→ Extracted records
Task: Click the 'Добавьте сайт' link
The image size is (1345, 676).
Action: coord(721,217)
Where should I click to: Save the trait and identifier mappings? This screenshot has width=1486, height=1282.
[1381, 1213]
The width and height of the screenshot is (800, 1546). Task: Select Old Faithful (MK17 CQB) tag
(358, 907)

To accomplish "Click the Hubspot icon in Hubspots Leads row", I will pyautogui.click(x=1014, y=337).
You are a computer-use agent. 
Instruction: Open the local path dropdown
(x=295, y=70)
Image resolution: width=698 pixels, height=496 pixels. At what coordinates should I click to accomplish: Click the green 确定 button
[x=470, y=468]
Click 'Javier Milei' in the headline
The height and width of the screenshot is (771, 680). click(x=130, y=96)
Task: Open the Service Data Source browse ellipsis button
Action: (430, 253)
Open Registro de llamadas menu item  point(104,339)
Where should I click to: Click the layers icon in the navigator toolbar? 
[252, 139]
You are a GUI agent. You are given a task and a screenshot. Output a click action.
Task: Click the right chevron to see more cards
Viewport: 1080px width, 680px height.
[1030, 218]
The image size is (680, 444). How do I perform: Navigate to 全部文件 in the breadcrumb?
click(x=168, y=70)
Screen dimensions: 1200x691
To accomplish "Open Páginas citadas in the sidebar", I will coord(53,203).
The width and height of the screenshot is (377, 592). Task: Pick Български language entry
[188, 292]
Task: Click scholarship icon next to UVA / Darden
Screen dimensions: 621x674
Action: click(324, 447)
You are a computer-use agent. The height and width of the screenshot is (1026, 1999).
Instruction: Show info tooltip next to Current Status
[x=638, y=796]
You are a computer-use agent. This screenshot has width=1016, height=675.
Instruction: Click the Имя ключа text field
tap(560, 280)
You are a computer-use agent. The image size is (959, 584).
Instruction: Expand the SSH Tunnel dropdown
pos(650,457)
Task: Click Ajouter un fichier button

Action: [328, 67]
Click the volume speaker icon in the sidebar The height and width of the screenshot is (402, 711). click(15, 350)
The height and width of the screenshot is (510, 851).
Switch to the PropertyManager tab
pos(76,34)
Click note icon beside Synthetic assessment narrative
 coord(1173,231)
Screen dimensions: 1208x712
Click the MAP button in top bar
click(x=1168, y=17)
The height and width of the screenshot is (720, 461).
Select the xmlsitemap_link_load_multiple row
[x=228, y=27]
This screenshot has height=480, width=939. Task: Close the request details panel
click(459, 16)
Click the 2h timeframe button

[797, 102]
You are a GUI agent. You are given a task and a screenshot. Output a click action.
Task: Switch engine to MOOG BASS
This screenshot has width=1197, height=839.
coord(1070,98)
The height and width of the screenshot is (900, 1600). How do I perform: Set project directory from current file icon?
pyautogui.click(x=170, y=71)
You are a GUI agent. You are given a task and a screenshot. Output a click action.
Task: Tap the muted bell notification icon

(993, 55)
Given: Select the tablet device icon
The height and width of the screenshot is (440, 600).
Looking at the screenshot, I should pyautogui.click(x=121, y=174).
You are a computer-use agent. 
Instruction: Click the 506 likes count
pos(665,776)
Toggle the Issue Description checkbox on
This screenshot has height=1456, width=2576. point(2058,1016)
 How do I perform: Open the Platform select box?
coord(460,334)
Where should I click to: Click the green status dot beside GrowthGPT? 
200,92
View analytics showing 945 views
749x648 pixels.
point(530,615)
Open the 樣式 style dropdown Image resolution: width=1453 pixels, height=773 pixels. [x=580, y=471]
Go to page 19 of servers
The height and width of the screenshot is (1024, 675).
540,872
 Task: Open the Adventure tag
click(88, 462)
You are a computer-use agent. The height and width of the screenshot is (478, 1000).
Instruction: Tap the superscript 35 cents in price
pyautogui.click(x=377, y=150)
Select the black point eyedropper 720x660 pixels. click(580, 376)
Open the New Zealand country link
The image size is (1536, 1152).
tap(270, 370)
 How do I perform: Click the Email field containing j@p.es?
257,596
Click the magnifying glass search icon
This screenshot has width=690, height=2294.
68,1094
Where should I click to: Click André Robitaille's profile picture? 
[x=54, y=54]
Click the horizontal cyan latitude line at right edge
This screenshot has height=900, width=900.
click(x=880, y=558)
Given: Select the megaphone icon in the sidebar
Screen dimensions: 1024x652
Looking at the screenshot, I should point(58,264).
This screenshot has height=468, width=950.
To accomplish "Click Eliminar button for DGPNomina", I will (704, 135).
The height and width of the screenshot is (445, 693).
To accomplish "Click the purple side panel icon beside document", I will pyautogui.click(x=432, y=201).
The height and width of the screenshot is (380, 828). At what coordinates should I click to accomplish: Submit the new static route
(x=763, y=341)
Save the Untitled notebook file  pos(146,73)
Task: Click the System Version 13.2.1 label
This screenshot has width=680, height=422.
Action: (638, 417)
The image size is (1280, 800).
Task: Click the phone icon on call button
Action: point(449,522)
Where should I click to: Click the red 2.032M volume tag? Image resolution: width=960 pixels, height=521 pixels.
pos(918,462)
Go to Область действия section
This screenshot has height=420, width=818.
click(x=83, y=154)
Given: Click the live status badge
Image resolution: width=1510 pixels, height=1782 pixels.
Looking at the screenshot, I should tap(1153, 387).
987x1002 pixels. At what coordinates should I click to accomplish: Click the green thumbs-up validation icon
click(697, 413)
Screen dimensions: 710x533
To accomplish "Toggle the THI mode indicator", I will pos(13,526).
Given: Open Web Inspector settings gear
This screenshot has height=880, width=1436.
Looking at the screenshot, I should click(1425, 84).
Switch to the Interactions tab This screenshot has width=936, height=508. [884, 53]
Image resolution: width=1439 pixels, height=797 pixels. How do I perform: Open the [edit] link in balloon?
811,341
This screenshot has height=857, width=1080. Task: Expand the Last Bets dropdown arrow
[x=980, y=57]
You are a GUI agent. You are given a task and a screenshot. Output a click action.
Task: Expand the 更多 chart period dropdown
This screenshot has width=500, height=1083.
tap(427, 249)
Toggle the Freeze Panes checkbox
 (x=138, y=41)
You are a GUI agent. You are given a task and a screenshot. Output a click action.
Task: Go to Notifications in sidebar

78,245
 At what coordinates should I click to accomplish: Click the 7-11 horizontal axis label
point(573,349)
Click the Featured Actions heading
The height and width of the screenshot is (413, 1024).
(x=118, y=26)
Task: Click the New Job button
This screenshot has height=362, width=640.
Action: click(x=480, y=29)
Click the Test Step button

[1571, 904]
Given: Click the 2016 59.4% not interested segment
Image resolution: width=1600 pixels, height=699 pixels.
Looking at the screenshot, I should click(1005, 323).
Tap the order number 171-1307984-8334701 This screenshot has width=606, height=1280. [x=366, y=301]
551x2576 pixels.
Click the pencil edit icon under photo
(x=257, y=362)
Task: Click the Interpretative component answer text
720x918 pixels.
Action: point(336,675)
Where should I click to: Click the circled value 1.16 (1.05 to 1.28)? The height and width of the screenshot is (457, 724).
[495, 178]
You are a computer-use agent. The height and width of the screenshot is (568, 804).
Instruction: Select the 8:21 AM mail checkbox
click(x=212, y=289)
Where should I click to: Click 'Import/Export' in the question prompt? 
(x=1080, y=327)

→ What you will do
Write the lines out again exactly, from the one containing "The height and width of the screenshot is (413, 1024)." through the last line of the records, and include no other lines.

→ Exercise output
The height and width of the screenshot is (413, 1024).
(x=118, y=26)
Task: Click the New Job button
This screenshot has height=362, width=640.
Action: click(x=480, y=29)
Click the Test Step button

[1571, 904]
Given: Click the 2016 59.4% not interested segment
Image resolution: width=1600 pixels, height=699 pixels.
Looking at the screenshot, I should click(1005, 323).
Tap the order number 171-1307984-8334701 This screenshot has width=606, height=1280. [x=366, y=301]
551x2576 pixels.
Click the pencil edit icon under photo
(x=257, y=362)
Task: Click the Interpretative component answer text
720x918 pixels.
Action: point(336,675)
Where should I click to: Click the circled value 1.16 (1.05 to 1.28)? The height and width of the screenshot is (457, 724).
[495, 178]
You are a computer-use agent. The height and width of the screenshot is (568, 804).
Instruction: Select the 8:21 AM mail checkbox
click(x=212, y=289)
Where should I click to: Click 'Import/Export' in the question prompt? 
(x=1080, y=327)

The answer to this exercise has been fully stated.